Task goal
Quote exactly the lines from the start of the entries to the one with "1280x800 pixels.", both ends included.

── Data ──

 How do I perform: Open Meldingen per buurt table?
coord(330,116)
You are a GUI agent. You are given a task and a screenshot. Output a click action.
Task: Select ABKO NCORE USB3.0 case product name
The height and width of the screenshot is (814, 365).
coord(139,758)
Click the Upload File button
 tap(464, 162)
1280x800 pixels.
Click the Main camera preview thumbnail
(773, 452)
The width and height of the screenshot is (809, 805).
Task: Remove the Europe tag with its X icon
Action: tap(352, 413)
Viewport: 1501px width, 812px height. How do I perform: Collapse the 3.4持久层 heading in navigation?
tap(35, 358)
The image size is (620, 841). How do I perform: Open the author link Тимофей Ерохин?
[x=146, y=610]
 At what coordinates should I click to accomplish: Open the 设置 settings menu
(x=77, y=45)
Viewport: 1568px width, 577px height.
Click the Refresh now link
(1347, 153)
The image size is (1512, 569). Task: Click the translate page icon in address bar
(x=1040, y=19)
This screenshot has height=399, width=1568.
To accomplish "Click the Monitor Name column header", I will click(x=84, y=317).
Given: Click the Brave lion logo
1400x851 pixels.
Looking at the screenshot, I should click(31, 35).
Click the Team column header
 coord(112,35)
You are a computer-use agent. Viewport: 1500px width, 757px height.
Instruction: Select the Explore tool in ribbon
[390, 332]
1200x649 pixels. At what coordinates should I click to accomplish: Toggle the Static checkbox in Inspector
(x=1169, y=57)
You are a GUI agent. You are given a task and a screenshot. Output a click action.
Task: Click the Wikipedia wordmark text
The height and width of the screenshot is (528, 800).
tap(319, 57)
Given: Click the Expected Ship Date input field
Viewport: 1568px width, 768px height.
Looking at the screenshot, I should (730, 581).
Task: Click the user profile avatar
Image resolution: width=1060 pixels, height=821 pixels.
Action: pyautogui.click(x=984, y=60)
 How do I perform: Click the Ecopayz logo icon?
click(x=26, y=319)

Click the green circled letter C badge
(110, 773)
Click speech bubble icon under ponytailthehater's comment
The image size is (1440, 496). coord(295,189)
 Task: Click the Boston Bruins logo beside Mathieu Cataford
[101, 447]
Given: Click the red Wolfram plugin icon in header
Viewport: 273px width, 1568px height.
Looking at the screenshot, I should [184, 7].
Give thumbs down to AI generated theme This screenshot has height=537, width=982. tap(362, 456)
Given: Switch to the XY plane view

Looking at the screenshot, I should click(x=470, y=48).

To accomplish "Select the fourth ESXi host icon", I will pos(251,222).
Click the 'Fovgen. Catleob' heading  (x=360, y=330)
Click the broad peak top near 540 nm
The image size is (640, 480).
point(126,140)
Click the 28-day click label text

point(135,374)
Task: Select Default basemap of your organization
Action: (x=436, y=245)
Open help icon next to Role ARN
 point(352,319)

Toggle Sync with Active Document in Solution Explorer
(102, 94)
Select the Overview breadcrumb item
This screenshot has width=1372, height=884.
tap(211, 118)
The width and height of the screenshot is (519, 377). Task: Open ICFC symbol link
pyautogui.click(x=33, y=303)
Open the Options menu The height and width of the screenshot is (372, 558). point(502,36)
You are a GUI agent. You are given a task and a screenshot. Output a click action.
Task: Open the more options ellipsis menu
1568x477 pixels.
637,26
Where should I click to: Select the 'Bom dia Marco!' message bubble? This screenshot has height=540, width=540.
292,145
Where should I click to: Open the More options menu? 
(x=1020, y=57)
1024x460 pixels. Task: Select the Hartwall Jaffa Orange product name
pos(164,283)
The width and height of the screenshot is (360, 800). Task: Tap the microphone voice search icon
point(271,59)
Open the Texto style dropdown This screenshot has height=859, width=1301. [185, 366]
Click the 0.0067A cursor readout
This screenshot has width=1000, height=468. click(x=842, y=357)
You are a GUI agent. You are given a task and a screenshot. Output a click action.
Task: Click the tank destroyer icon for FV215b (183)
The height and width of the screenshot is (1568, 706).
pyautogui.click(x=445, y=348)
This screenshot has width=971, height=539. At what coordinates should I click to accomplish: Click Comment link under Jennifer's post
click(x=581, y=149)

───

Exercise response
 How do I perform: Open Meldingen per buurt table?
coord(330,116)
You are a GUI agent. You are given a task and a screenshot. Output a click action.
Task: Select ABKO NCORE USB3.0 case product name
The height and width of the screenshot is (814, 365).
coord(139,758)
Click the Upload File button
 tap(464, 162)
1280x800 pixels.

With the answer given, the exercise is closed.